Tuesday, September 22, 2015

Social Justice or Biblical Justice?


My friend, Ron Calhoun, is a retired missionary and educator.  He served for 37 years, primarily in South Africa.  Ron is a tremendous Bible scholar, missionary, and deep Christian.  He observes the contrast between the prevailing neo-Marxist model of social justice and a Biblical view of justice.

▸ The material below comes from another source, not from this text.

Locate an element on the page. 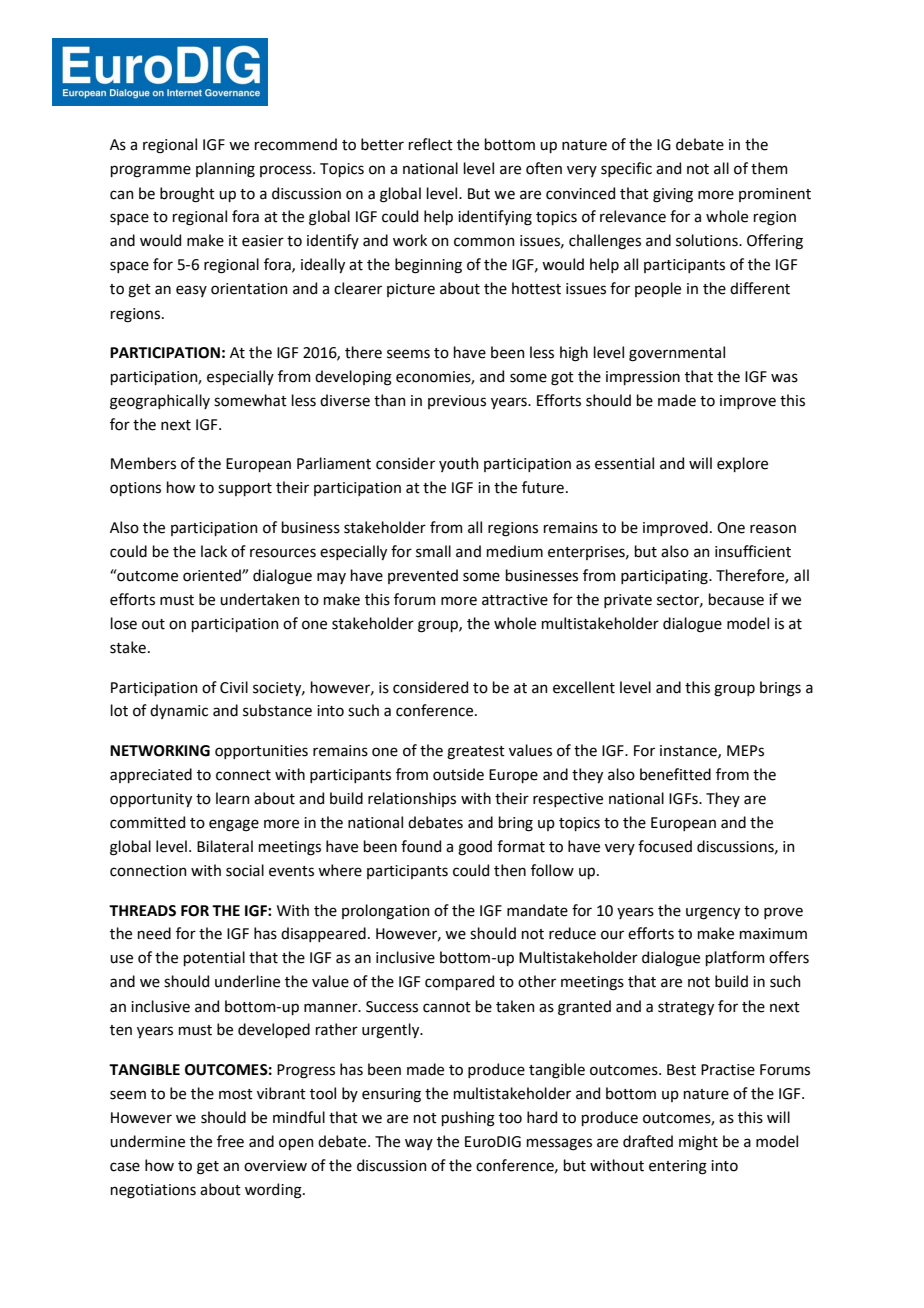  way is located at coordinates (419, 1144).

"It is essential to note here that the Old Testament teaching on social justice is not compatible with the Marxist teaching on social justice.  It is impossible to wed the two.  The OT teaching begins with a God who loves all human persons, the rich and the poor.  God promotes a revolution of love.  He addresses those rich who are guilty of oppressing the poor, reminds them of his love for the poor, advises the rich that they are to love the poor as he does, and warns of his judgment if they do not treat the poor compassionately and with justice.
"Marxism, at its base, eliminates God from the equation.  The pattern of history is determined by economic forces which mysteriously move forward in a dialectical manner.  The capitalist-oppressor class and the oppressed-laborer class are caught up in stages of ongoing struggle until, finally, a classless society emerges.
"Marxism promotes a revolution of hate.  It addresses the poor as a class inciting them to indiscriminate violent revolution against the rich as a class.  What is supposed to emerge is a society of redistributed wealth in which each individual gives according to his-her ability and each receives according to his-her need.
"Of course, the fallible, fallen persons who implement the system are the ones who determine what each person's ability is and the need each person actually has.  It is a system of external compulsion, not of freely chosen love, and thus reduces persons under the system to manipulated pawns, lacking freedom and unable to build righteous character through freely chosen, right choices producing just and compassionate action toward the poor."
From Ronald C. Calhoun (2013).  Life in the Image of God:  The Sermon on the Mount as a hillside holiness message.  West Bow Press, p. 225-226.